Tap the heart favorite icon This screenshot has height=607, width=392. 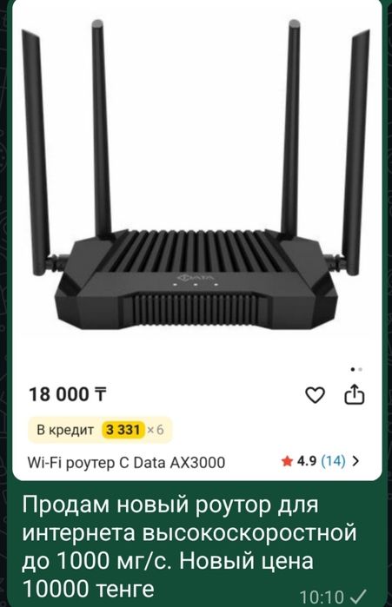tap(315, 395)
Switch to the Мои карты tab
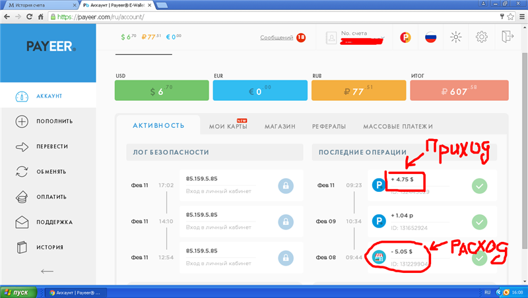Screen dimensions: 528x298 228,127
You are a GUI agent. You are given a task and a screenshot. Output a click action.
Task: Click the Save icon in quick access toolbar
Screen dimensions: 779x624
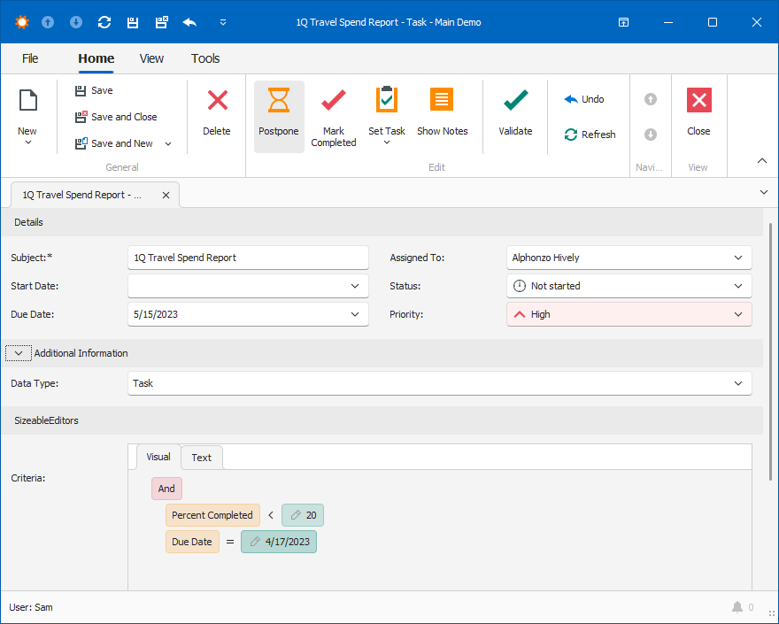[x=133, y=21]
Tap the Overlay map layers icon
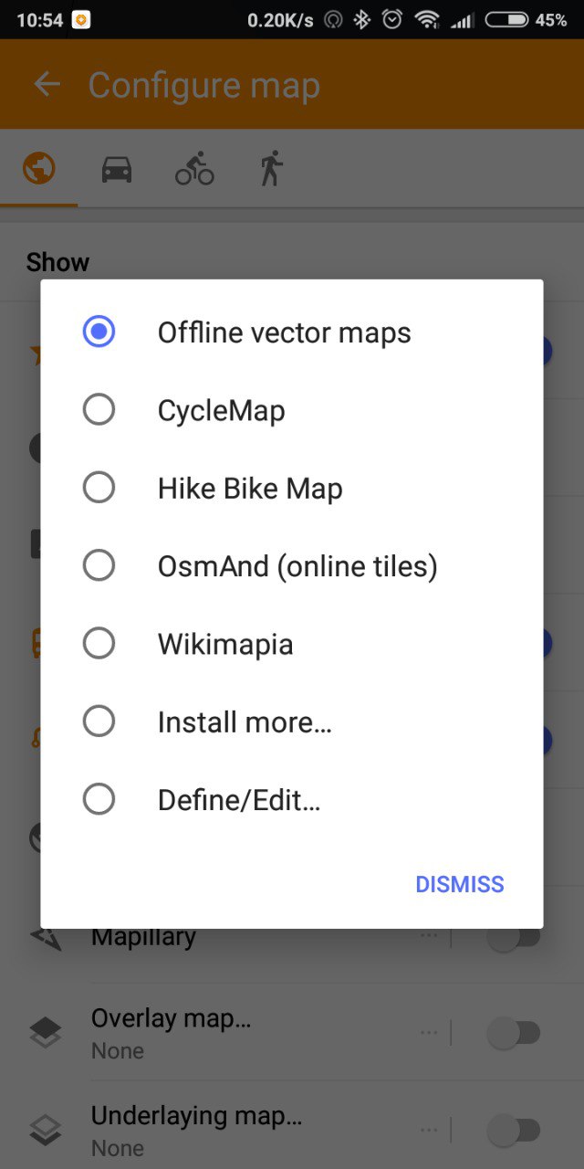This screenshot has height=1169, width=584. coord(46,1033)
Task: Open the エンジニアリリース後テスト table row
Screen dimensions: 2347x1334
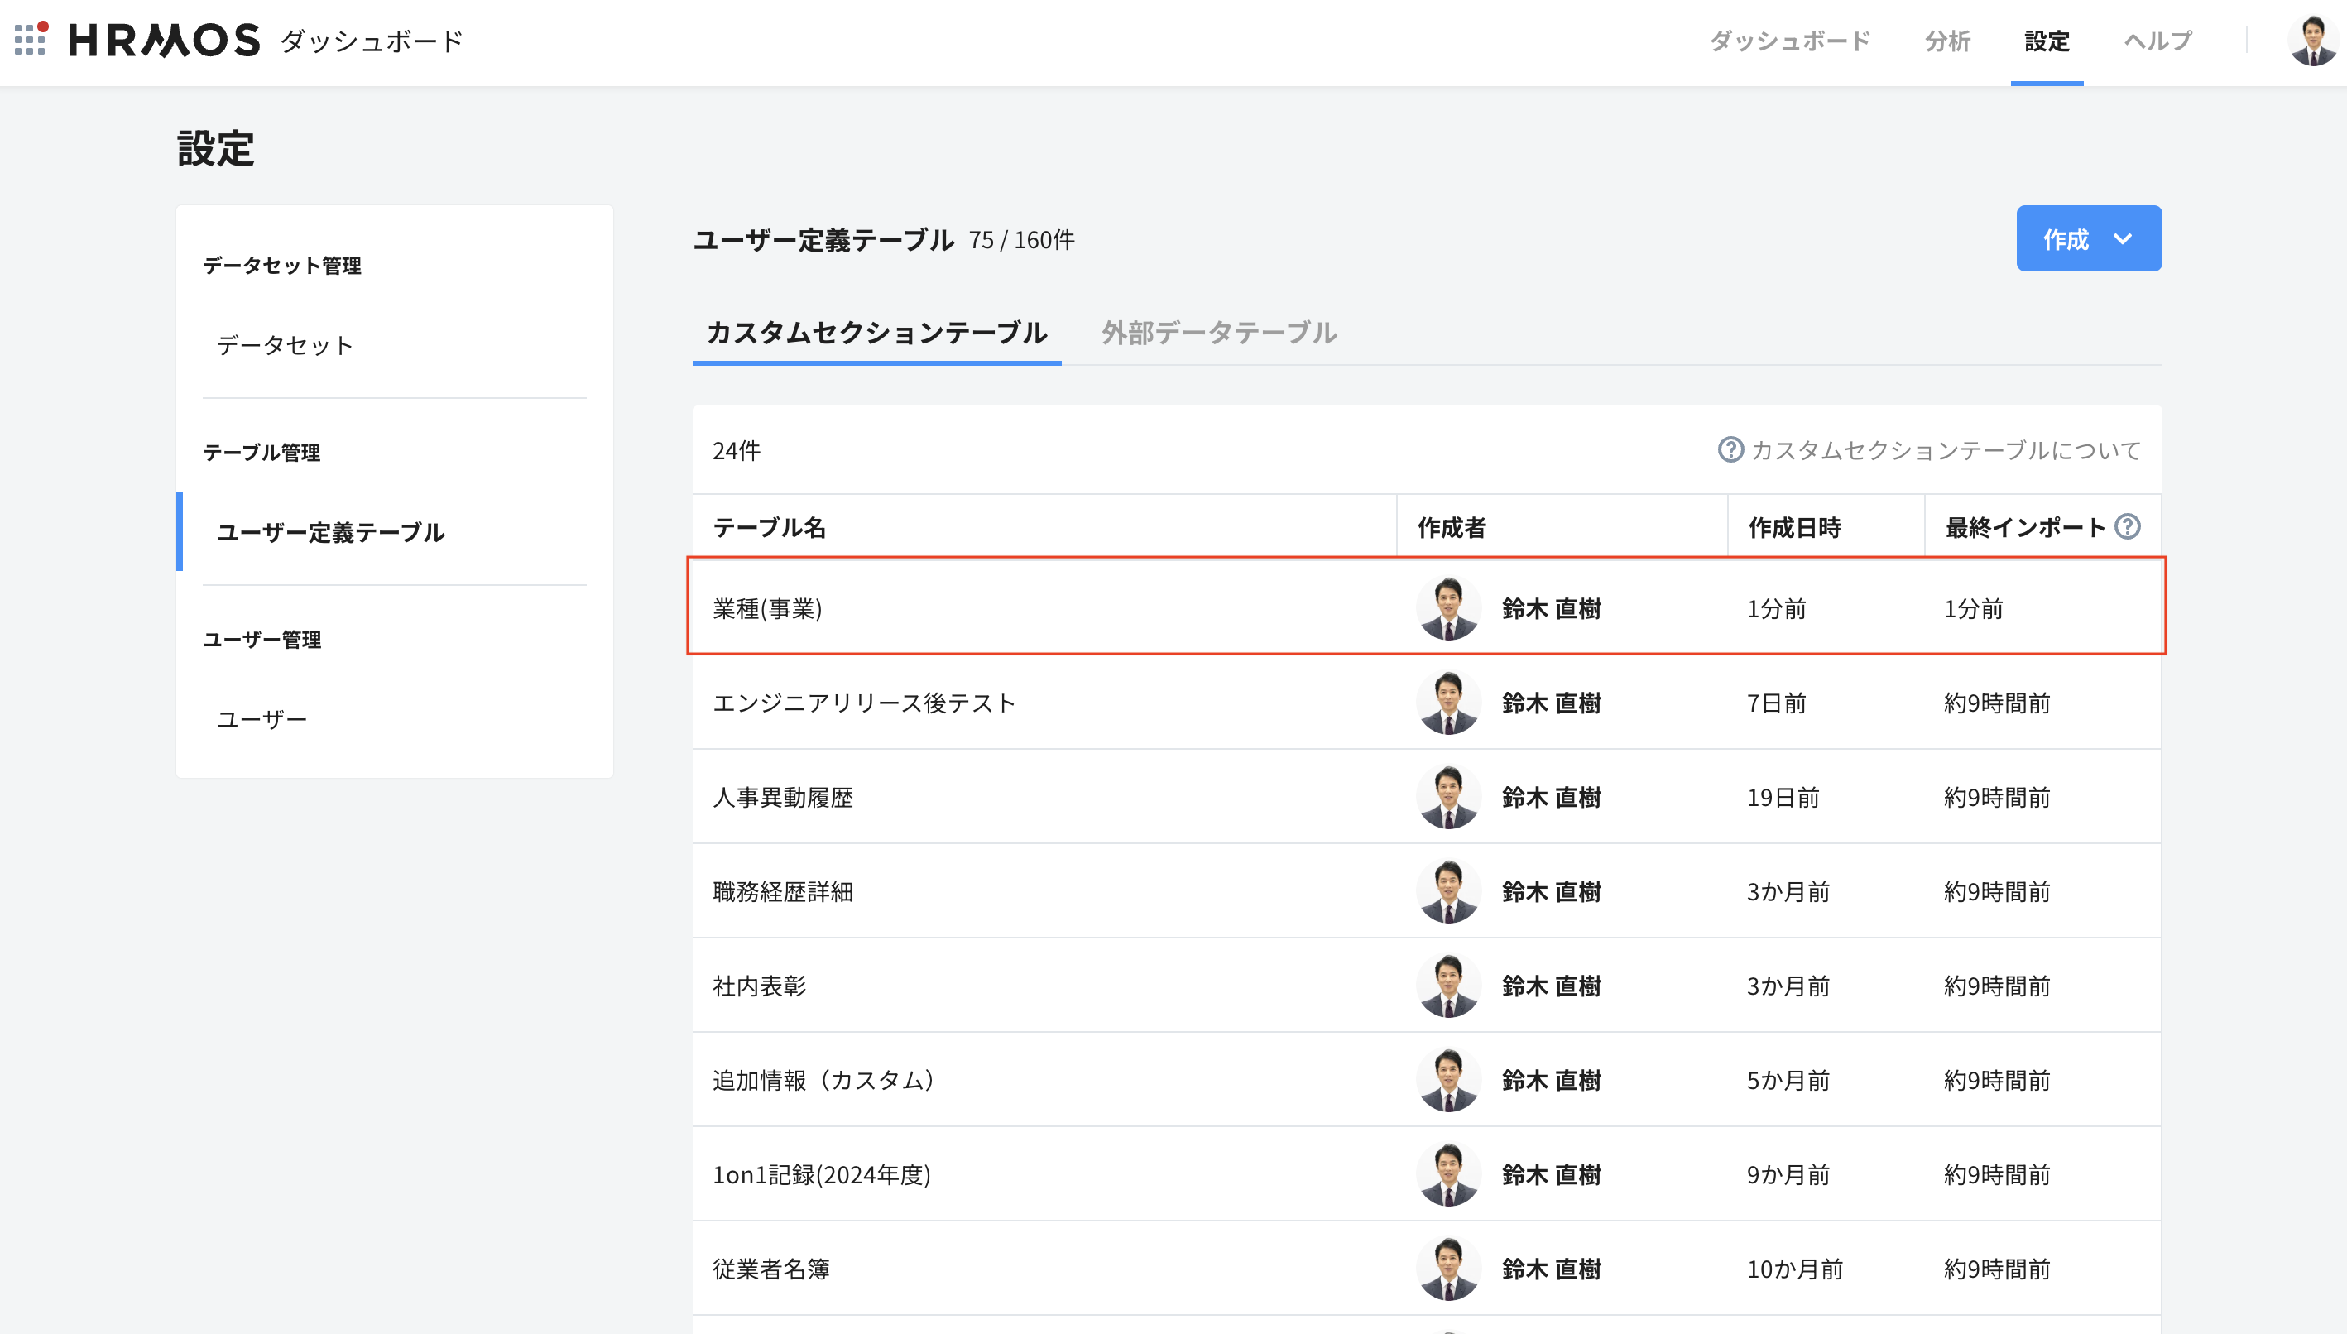Action: point(864,703)
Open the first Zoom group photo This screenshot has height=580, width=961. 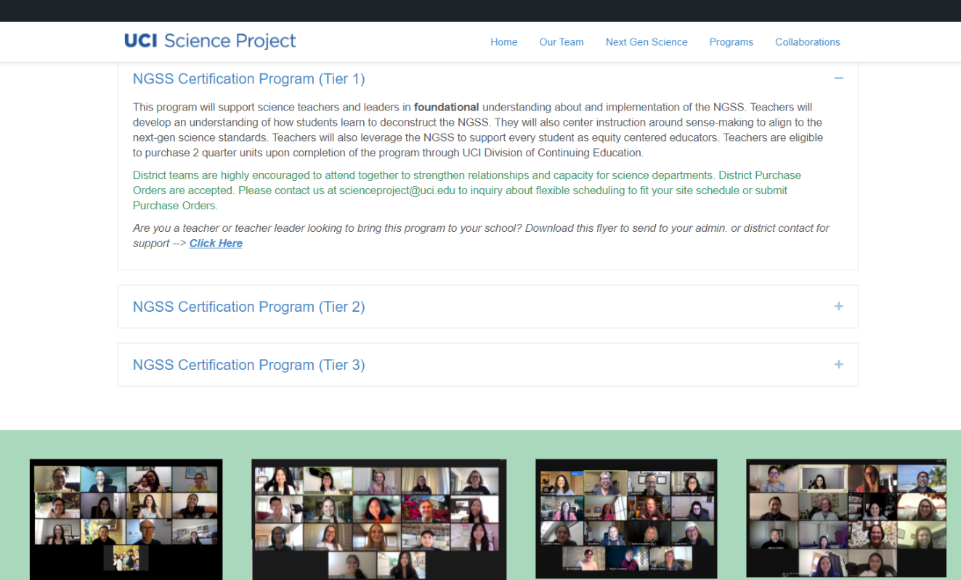(126, 519)
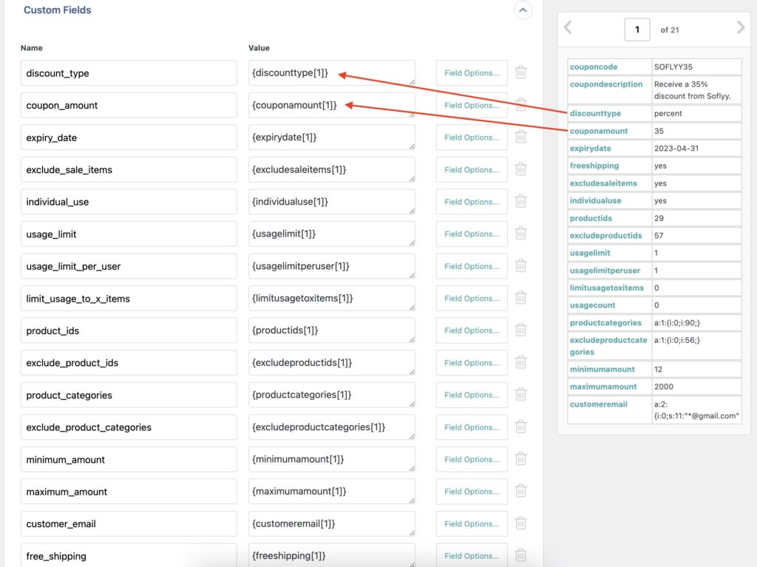
Task: Remove the free_shipping field via trash icon
Action: click(x=520, y=555)
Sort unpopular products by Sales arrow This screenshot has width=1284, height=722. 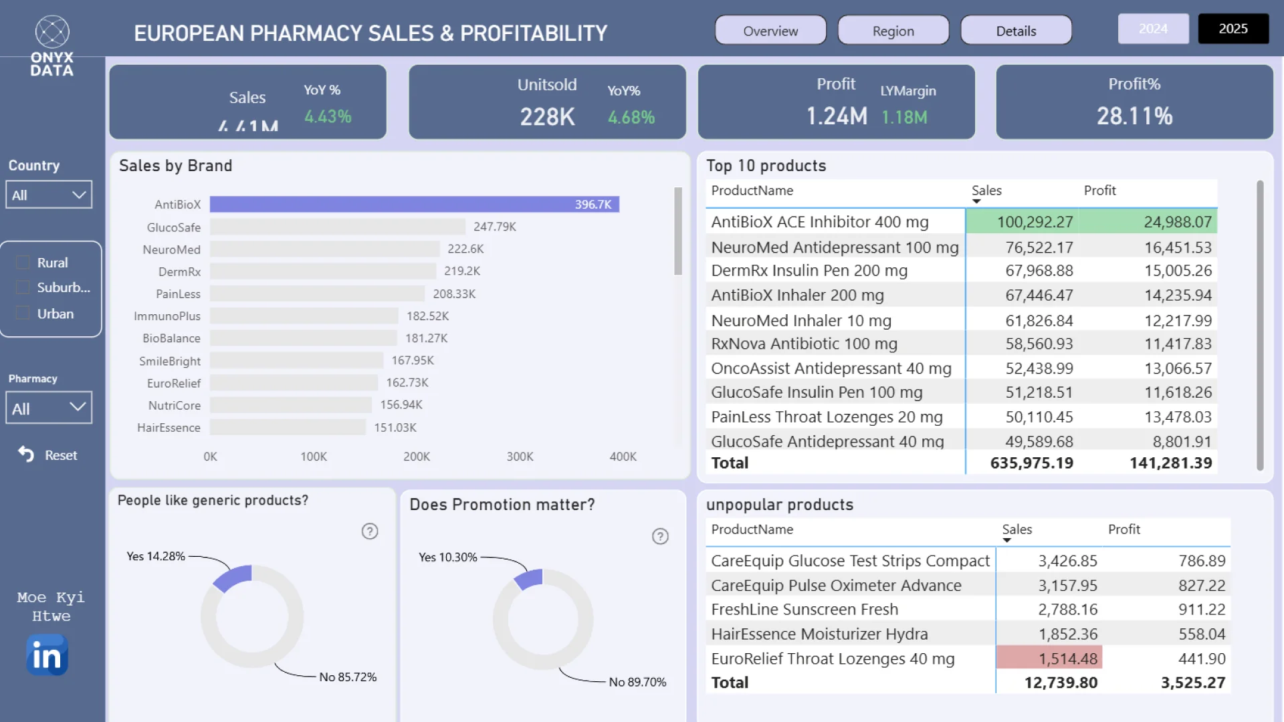1006,540
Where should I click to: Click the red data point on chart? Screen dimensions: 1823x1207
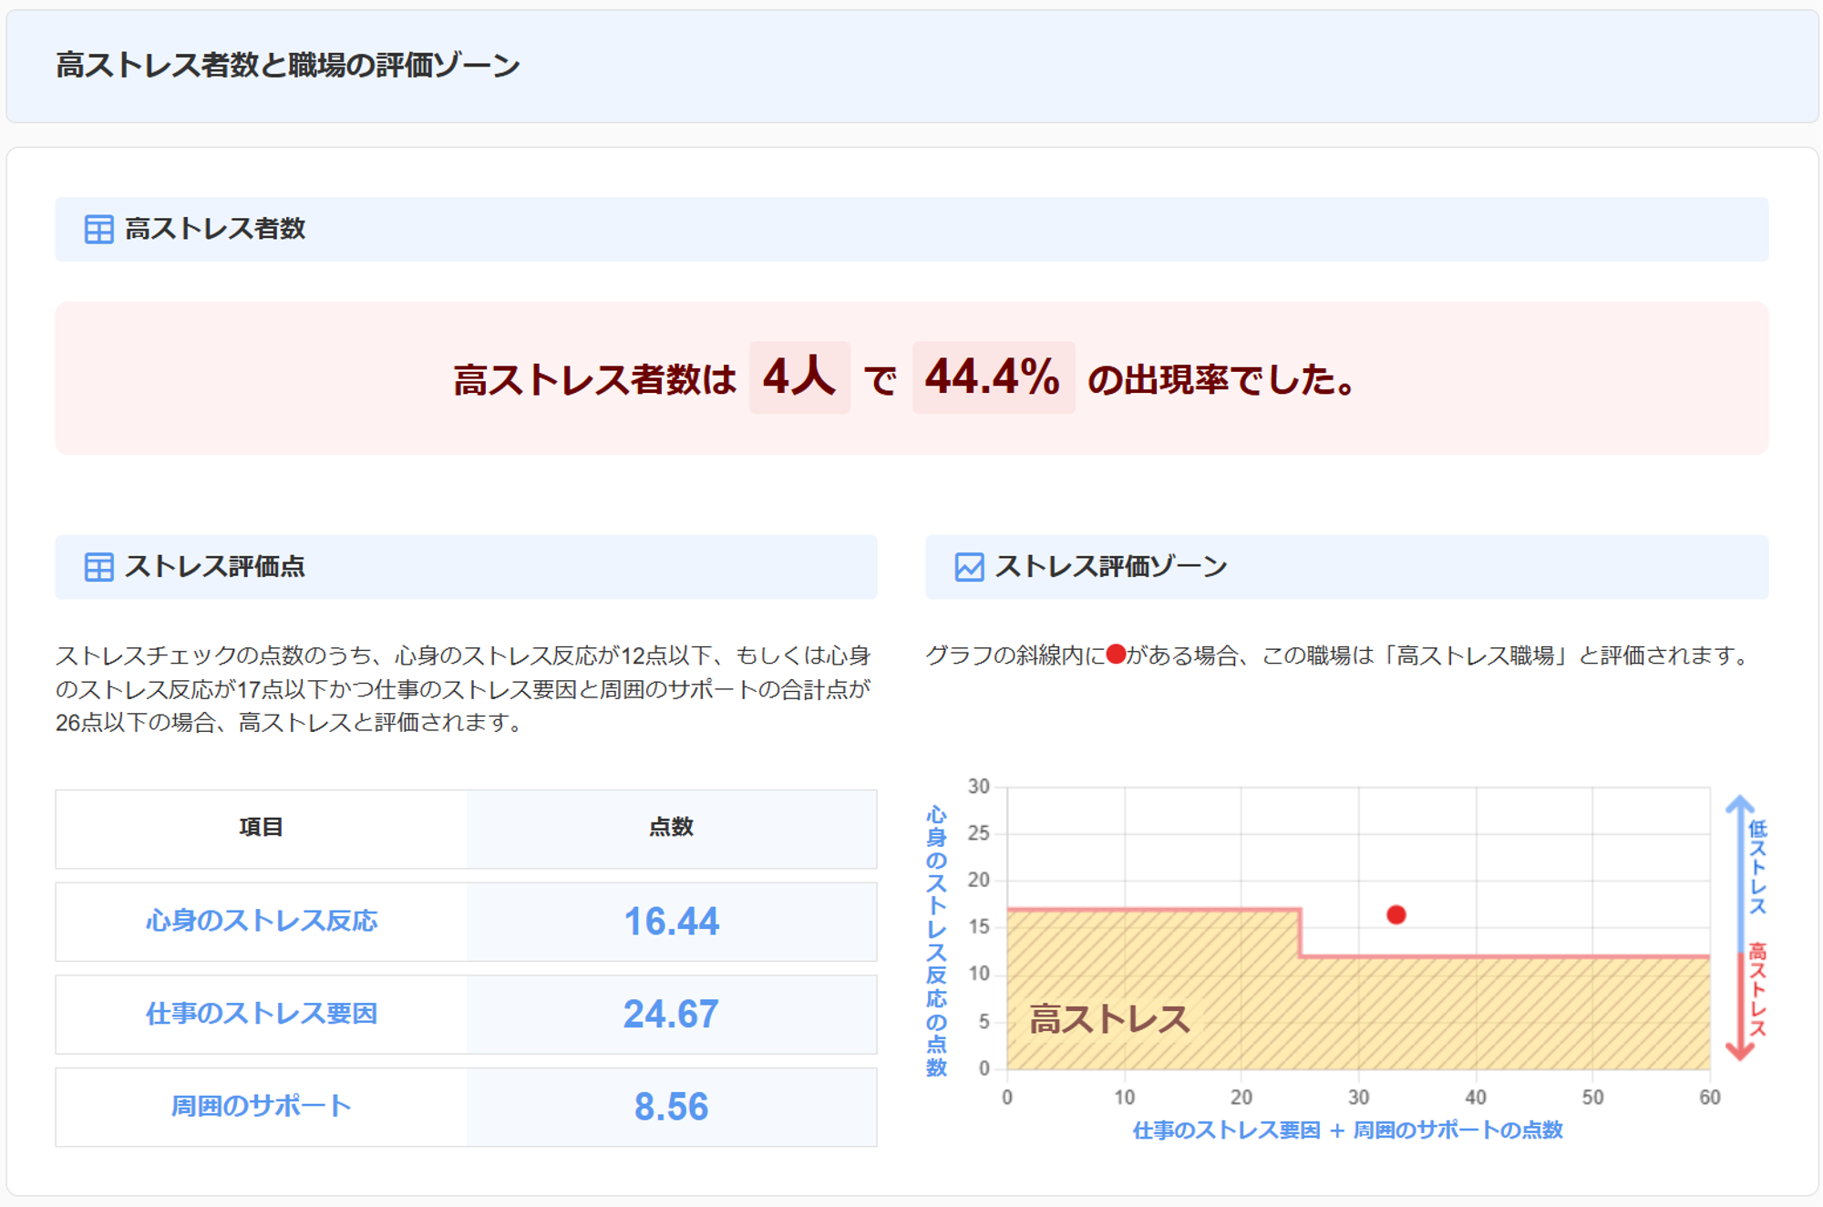(1396, 914)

• _DIRECTIVE_:
Render the items from the line with "Where should I" through the end of the records as a JSON list of strings, one string per line, skipping blank lines. Leave out the pictures.

• _ANSWER TO THE PROBLEM_:
[
  "Where should I click to: Click the red data point on chart? Screen dimensions: 1823x1207",
  "(1396, 914)"
]